0

I am facing a similar issue as described in this question. Spring batch jpaPagingItemReader why some rows are not read?

I have to read some records from a table like

SELECT * FROM TABLE1 WHERE COLUMN1 = NULL

and based on value of other columns, do some processing(connect to REST service) and fetch some data and update in COLUMN1.

Since, I am using RepositoryItemReader with taskExecutor the paginated fetch is not working fine and around half of the records are being skipped from the actual eligible records.

In order to avoid this issue, I reduced the query to SELECT * FROM TABLE1 so that pagination is not affected since the query will be idempotent. I put a check in code to skip the record if the column is not null. Even with this setup, the records are still being skipped. Also, this problem only occurs when the page size is smaller than the actual number of records. If I keep the page size greater than or equal to the total number of eligible records, I don't face any issues. I am not sure if such a large page size (~100000) is a wise thing to have. I noticed that in such case, a single query retrieves all the records, and then the taskExecutors process and write those records in different threads. Due to high volume of data, I cannot avoid multi-threading as single-threaded mode is dreadfully slow.
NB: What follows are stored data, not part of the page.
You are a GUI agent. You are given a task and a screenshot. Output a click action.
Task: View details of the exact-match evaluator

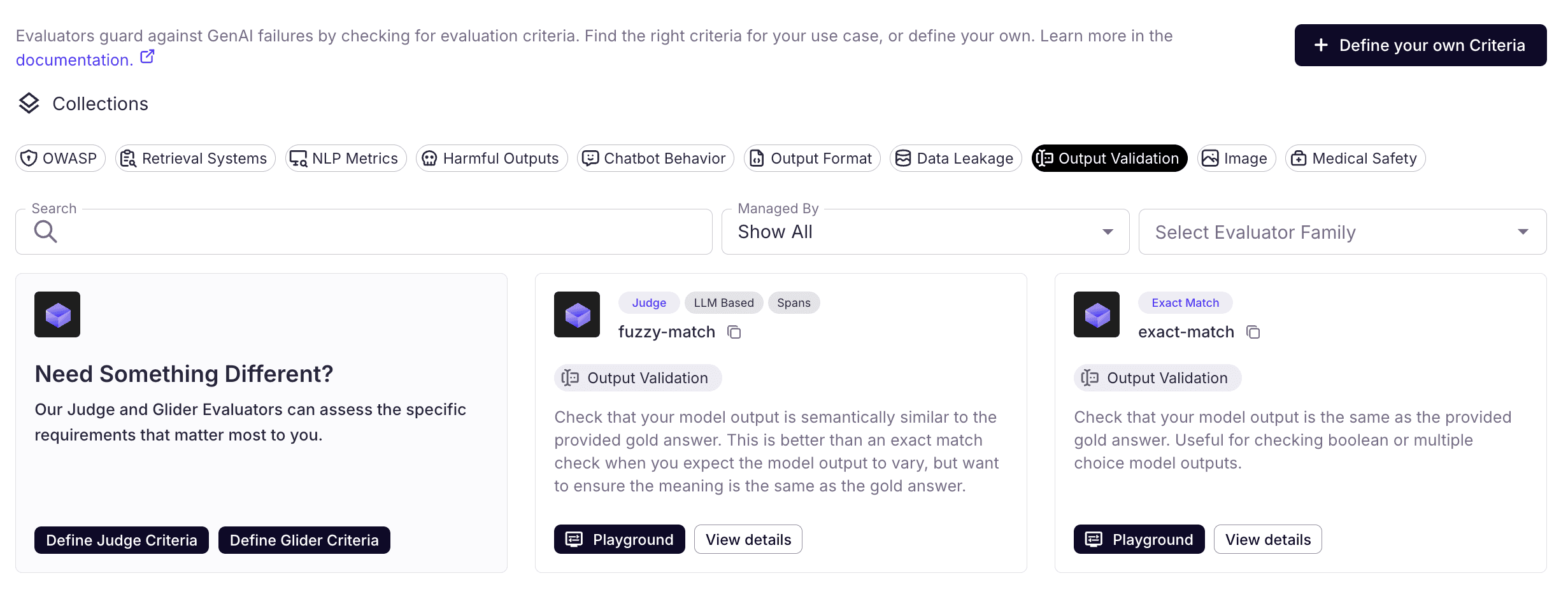point(1267,540)
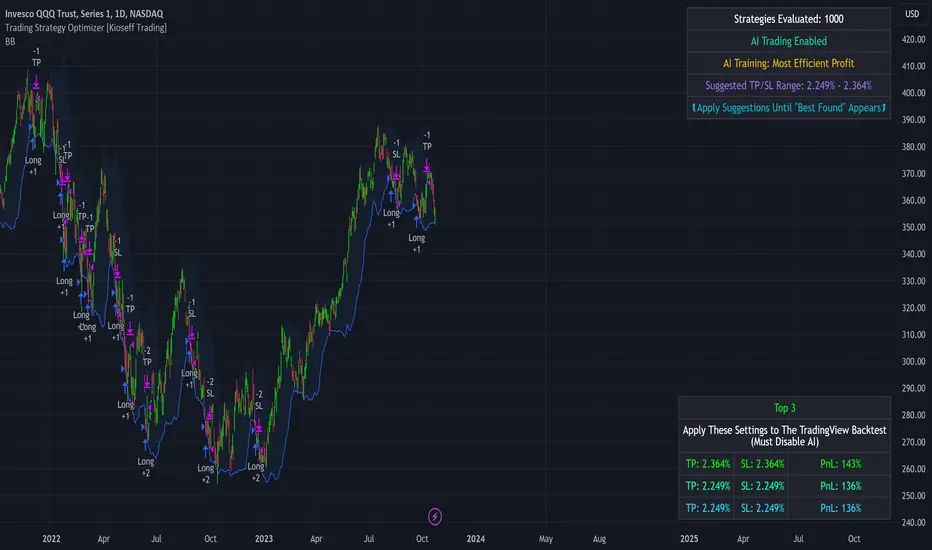Click the "PnL: 143%" result cell
The height and width of the screenshot is (550, 932).
[838, 464]
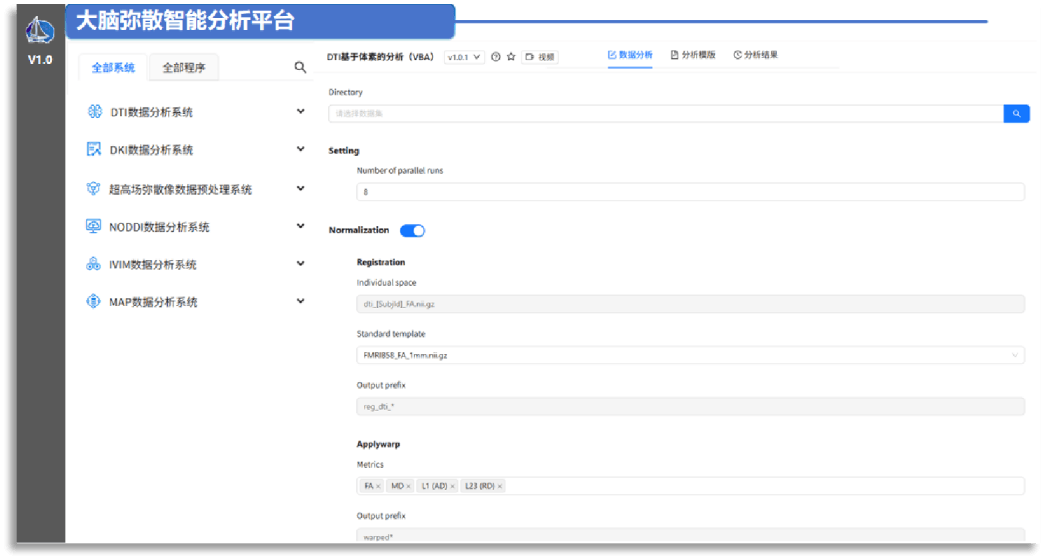Remove the L23 (RD) metric tag
Screen dimensions: 1045x560
pos(500,486)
Any pointers what can be done?

bluelurker
  • 1,353
  • 3
  • 19
  • 27
  • Does this answer your question? https://stackoverflow.com/questions/68744338/spring-batch-itemreader-skips-the-first-record-on-the-second-page/68745801#68745801 – Henning Sep 07 '21 at 15:06
  • Yes, I am aware of the effects of using a nonidempotent query. I removed the columns from the query that change and moved them to the processor. If I use taskExecutor, will each thread read it's own chunk? I mean each thread will have it;s own read, process, flow?How can ensure that in a multithreaded environment, each thread reads the page synchronously ? – bluelurker Sep 07 '21 at 15:56

1 Answers1

0

You are basically trying to implement the process indicator pattern in a multi-threaded step. There is a sample for that here: Parallel sample. The idea is to use a staging table with the process indicator instead of modifying the original table.

That said, I am not sure if the process indicator pattern can be implemented with a paging technique. A partitioned step where each partition is read in sequence with a cursor-based reader is a better option in my opinion.

Mahmoud Ben Hassine
  • 28,519
  • 3
  • 32
  • 50